Pandamonium is billed as a “musical mimicking card game,” to be played by two to five players. Before play can begin, players must take some time to become familiar with the cards—and the actions that go with them. There are 66 panda orchestra cards, printed with 11 different actions. Each card shows a panda doing something in the orchestra—like playing drums, cymbals, or trombone. It even includes male and female opera pandas and a conductor. Each card is then associated with a particular action—such as clap once for cymbals, stand up for the male opera singer, and put your hands on your shoulders for the plucked bass. There are also three cards that are similar in appearance to the other action cards that have no actions associated with them.

  
 
The object of the game, after the players learn the actions and practice them a little, is to get rid of all of your cards by correctly matching actions to the cards played. The entire deck is dealt evenly to all the players and stacked face down on the table. The game starts with the youngest player flipping the top card from her pile onto a center discard pile. When the panda is revealed, all the players must immediately and simultaneously perform the action related to the card. If no one performs incorrectly (a Bad Note) then the play continues clockwise. When a player does perform a Bad Note, then she must take all the cards in the discard pile and add them to her pile.

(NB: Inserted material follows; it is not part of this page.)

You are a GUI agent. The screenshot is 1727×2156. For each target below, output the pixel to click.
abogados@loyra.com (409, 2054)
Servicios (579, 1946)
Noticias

Before I opened the box, this game seemed like a great idea—musical mimicking. I was disappointed to find that the only sounds we made were the clap for the cymbals card and slapping hands on the table for the drums card. I think this makes it even a little slower for the children to learn the cards. It would have been much more entertaining if the action for female opera singer were to hit a high note instead of covering your ears—and if you actually had to vocalize the sounds of the instruments instead of making sometimes seemingly unrelated actions. This is actually suggested in the instructions for other ways to play, but it seems to me that it should be a basic rule. Also, the rules for Bad Notes are very subjective, and even when they’re agreed upon by the players in advance, it’s difficult to determine exactly when/how one is Bad—and it can lead to fighting and hurt feelings. Even though it’s just a card game that we can fairly easily make more fun with our own rules of play, I think this one needs a little more work. It may be educational, but it just isn’t as fun as I thought it would be.